The UNION operator combines the result sets of two or more input queries by pairing columns from the result set of each query and vertically concatenating them.

INTERSECT

The INTERSECT operator returns rows that are found in the result sets of both the left and right input queries. Unlike EXCEPT, the positioning of the input queries (to the left versus right of the INTERSECT operator) does not matter.

EXCEPT

The EXCEPT operator returns rows from the left input query that are not present in the right input query.

Example:

SELECT * FROM UNNEST(ARRAY<int64>[1, 2, 3]) AS number
EXCEPT DISTINCT SELECT 1;

+--------+
| number |
+--------+
| 2      |
| 3      |
+--------+

LIMIT and OFFSET clauses

LIMIT count [ OFFSET skip_rows ]

LIMIT specifies a non-negative count of type INT64, and no more than count rows will be returned. LIMIT 0 returns 0 rows.

If there is a set operation, LIMIT is applied after the set operation is evaluated.

OFFSET specifies a non-negative number of rows to skip before applying LIMIT. skip_rows is of type INT64.

These clauses accept only literal or parameter values. The rows that are returned by LIMIT and OFFSET are unspecified unless these operators are used after ORDER BY.

Examples:

SELECT *
FROM UNNEST(ARRAY<STRING>['a', 'b', 'c', 'd', 'e']) AS letter
ORDER BY letter ASC LIMIT 2

+---------+
| letter  |
+---------+
| a       |
| b       |
+---------+
SELECT *
FROM UNNEST(ARRAY<STRING>['a', 'b', 'c', 'd', 'e']) AS letter
ORDER BY letter ASC LIMIT 3 OFFSET 1

+---------+
| letter  |
+---------+
| b       |
| c       |
| d       |
+---------+

WITH clause

The WITH clause binds the results of one or more named subqueries to temporary table names. Each introduced table name is visible in subsequent SELECT expressions within the same query expression. This includes the following kinds of SELECT expressions:

  • Any SELECT expressions in subsequent WITH bindings
  • Top level SELECT expressions in the query expression on both sides of a set operator such as UNION
  • SELECT expressions inside subqueries within the same query expression

Example:

WITH subQ1 AS (SELECT SchoolID FROM Roster),
     subQ2 AS (SELECT OpponentID FROM PlayerStats)
SELECT * FROM subQ1
UNION ALL
SELECT * FROM subQ2;

You can use WITH to break up more complex queries into a WITH SELECT statement and WITH clauses, where the less desirable alternative is writing nested table subqueries. For example:

WITH q1 AS (my_query)
SELECT *
FROM
  (WITH q2 AS (SELECT * FROM q1) SELECT * FROM q2)

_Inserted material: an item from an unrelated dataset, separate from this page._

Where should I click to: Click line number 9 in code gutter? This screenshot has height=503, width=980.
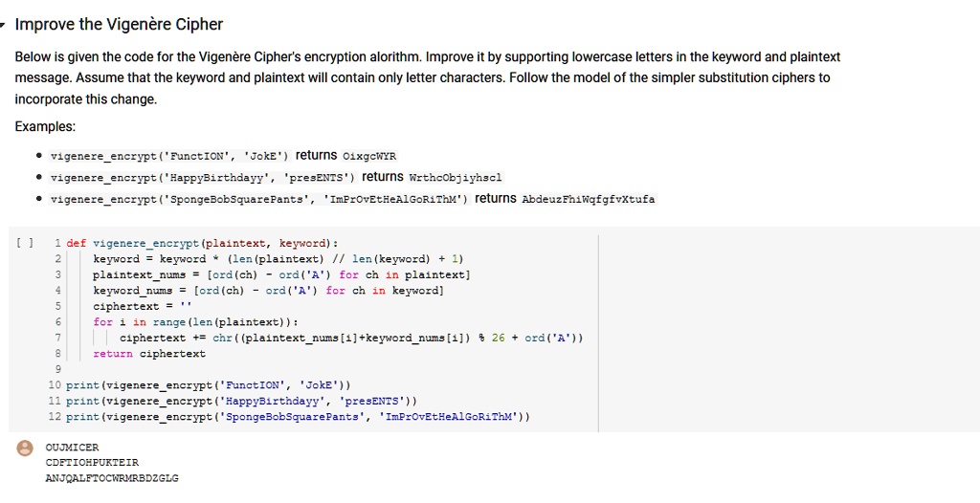click(x=58, y=369)
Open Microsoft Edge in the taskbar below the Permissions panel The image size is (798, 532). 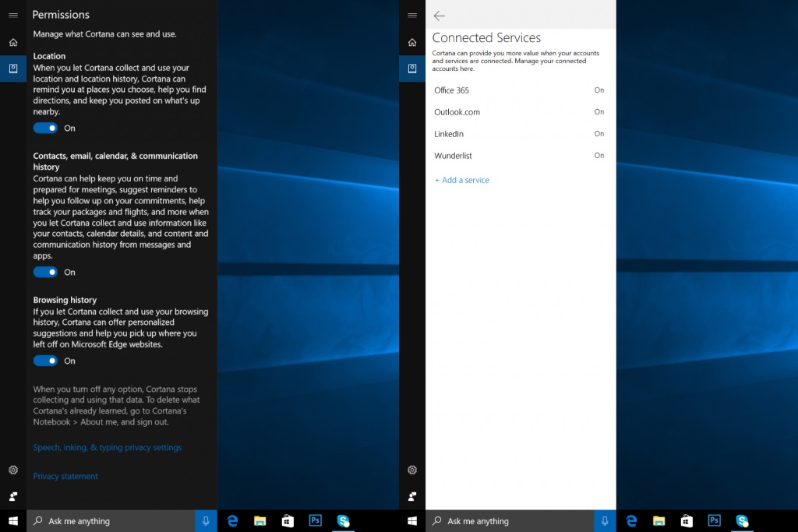click(232, 521)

Note: If a WITH clause contains multiple subqueries, the subquery names cannot repeat.

The following are scoping rules for WITH clauses:

  • Aliases are scoped so that the aliases introduced in a WITH clause are visible only in the later subqueries in the same WITH clause, and in the query under the WITH clause.
  • Aliases introduced in the same WITH clause must be unique, but the same alias can be used in multiple WITH clauses in the same query. The local alias overrides any outer aliases anywhere that the local alias is visible.
  • Aliased subqueries in a WITH clause can never be correlated. No columns from outside the query are visible. The only names from outside that are visible are other WITH aliases that were introduced earlier in the same WITH clause.

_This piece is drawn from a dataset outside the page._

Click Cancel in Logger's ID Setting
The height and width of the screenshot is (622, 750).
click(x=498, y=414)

Here's an example of a statement that uses aliases in WITH subqueries:

WITH q1 AS (my_query)
SELECT *
FROM
  (WITH q2 AS (SELECT * FROM q1),  # q1 resolves to my_query
        q3 AS (SELECT * FROM q1),  # q1 resolves to my_query
        q1 AS (SELECT * FROM q1),  # q1 (in the query) resolves to my_query
        q4 AS (SELECT * FROM q1)   # q1 resolves to the WITH subquery
                                   # on the previous line.
    SELECT * FROM q1)  # q1 resolves to the third inner WITH subquery.

WITH RECURSIVE is not supported.

WITH ANONYMIZATION clause

This clause lets you anonymize the results of a query with differentially private aggregations. To learn more about this clause, see Anonymization and Differential Privacy.

Note: the WITH ANONYMIZATION clause cannot be used with the WITH clause. Support for this clause in query patterns is limited.

Using aliases

An alias is a temporary name given to a table, column, or expression present in a query. You can introduce explicit aliases in the SELECT list or FROM clause, or ZetaSQL will infer an implicit alias for some expressions. Expressions with neither an explicit nor implicit alias are anonymous and the query cannot reference them by name.

Explicit aliases

You can introduce explicit aliases in either the FROM clause or the SELECT list.

In a FROM clause, you can introduce explicit aliases for any item, including tables, arrays, subqueries, and UNNEST clauses, using [AS] alias. The AS keyword is optional.

Example:

SELECT s.FirstName, s2.SongName
FROM Singers AS s, (SELECT * FROM Songs) AS s2;

You can introduce explicit aliases for any expression in the SELECT list using [AS] alias. The AS keyword is optional.

Example:

SELECT s.FirstName AS name, LOWER(s.FirstName) AS lname
FROM Singers s;

Implicit aliases

In the SELECT list, if there is an expression that does not have an explicit alias, ZetaSQL assigns an implicit alias according to the following rules. There can be multiple columns with the same alias in the SELECT list.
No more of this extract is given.